* [GOAL OF THE EXERCISE]:
Reproduce verbatim the stretch of the passage on COVID-19 and affordable housing from "Cascadian affordable housing" through "balance their books.".

***** PASSAGE FOR REVIEW *****

It’s the first of May. As another rent day arrives, tenants aren’t the only ones seeking relief from the financial fallout of COVID-19, which has led to widespread job loss in nearly every economic sector, and the highest unemployment rate since the Great Depression. 

Cascadian affordable housing providers that receive funding through the federal Low Income Housing Tax Credit (LIHTC) program, which helps to fund about 90 percent of all new affordable housing in the US, have also been hit hard by the crisis. Nonprofit providers of subsidized housing for low- and moderate-income wage earners report unpaid rent rates of 20 percent or more, a shortfall that has left many struggling to balance their books. 

“Our delinquency rate shot way up, and we are now accepting partial payment for rent and doing some payment plans,” said Sharon Lee, the director of the Low Income Housing Institute, which serves communities throughout the Seattle metro area and in Olympia, Washington. “We’re working with tenants and doing partial payment plans for people who’ve recently become unemployed.”

***** GIVEN ENTRIES *****

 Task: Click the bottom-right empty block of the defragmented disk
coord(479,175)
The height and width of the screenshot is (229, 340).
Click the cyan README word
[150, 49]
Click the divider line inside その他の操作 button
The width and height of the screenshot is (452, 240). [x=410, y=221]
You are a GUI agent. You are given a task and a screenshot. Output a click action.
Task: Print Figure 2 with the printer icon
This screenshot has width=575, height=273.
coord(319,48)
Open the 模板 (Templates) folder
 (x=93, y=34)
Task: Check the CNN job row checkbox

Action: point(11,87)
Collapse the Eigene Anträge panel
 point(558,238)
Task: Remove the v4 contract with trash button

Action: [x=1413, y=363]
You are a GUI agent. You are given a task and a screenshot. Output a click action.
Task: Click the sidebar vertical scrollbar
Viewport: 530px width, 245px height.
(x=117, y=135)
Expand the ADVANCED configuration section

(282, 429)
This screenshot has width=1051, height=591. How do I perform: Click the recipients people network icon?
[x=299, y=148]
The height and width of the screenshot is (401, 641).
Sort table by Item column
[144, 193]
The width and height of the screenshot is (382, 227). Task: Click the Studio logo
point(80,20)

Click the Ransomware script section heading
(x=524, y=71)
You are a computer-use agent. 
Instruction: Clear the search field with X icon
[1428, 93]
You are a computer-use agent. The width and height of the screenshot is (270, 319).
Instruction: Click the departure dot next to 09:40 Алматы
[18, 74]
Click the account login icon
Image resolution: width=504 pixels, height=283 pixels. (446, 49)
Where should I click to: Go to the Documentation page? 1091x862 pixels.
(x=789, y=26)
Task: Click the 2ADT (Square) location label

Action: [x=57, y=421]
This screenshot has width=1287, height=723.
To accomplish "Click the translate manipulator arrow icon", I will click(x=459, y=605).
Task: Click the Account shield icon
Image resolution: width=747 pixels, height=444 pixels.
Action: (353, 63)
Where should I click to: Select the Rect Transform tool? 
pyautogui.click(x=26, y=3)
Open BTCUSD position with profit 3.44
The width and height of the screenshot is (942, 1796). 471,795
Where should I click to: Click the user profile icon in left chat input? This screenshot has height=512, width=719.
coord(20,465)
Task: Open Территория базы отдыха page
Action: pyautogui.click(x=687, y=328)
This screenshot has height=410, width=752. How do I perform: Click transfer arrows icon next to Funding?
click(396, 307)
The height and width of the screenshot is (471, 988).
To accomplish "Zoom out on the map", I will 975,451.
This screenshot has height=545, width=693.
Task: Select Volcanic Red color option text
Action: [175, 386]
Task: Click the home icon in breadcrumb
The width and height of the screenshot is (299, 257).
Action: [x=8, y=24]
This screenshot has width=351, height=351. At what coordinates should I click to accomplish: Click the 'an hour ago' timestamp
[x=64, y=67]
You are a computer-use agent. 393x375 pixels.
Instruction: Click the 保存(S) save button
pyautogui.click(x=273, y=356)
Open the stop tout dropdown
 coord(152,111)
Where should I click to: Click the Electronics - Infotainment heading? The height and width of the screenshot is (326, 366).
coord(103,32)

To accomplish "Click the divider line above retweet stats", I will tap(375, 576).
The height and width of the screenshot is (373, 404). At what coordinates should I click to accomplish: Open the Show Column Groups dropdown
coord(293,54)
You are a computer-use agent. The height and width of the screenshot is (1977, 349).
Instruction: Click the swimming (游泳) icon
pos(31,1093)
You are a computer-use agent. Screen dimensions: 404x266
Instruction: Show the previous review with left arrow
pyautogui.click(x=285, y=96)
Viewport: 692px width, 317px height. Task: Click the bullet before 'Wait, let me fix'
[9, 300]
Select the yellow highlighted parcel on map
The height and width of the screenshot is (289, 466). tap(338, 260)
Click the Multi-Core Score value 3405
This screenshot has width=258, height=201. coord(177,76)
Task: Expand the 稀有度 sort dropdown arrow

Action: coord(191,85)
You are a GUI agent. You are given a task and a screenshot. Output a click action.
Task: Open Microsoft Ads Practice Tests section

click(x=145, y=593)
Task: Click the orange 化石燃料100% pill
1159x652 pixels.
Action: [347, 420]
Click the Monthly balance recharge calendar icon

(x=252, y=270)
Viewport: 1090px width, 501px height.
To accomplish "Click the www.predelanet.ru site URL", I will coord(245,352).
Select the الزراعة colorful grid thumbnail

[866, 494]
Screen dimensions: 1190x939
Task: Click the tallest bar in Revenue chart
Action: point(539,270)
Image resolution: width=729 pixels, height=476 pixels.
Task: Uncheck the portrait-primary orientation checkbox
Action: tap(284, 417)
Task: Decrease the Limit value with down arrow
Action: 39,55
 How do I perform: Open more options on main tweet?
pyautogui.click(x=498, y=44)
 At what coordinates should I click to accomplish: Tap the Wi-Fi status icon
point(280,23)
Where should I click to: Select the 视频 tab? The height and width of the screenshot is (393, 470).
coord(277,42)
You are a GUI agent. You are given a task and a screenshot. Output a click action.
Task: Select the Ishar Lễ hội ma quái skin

*****

* [TASK RESULT]:
Cascadian affordable housing providers that receive funding through the federal Low Income Housing Tax Credit (LIHTC) program, which helps to fund about 90 percent of all new affordable housing in the US, have also been hit hard by the crisis. Nonprofit providers of subsidized housing for low- and moderate-income wage earners report unpaid rent rates of 20 percent or more, a shortfall that has left many struggling to balance their books.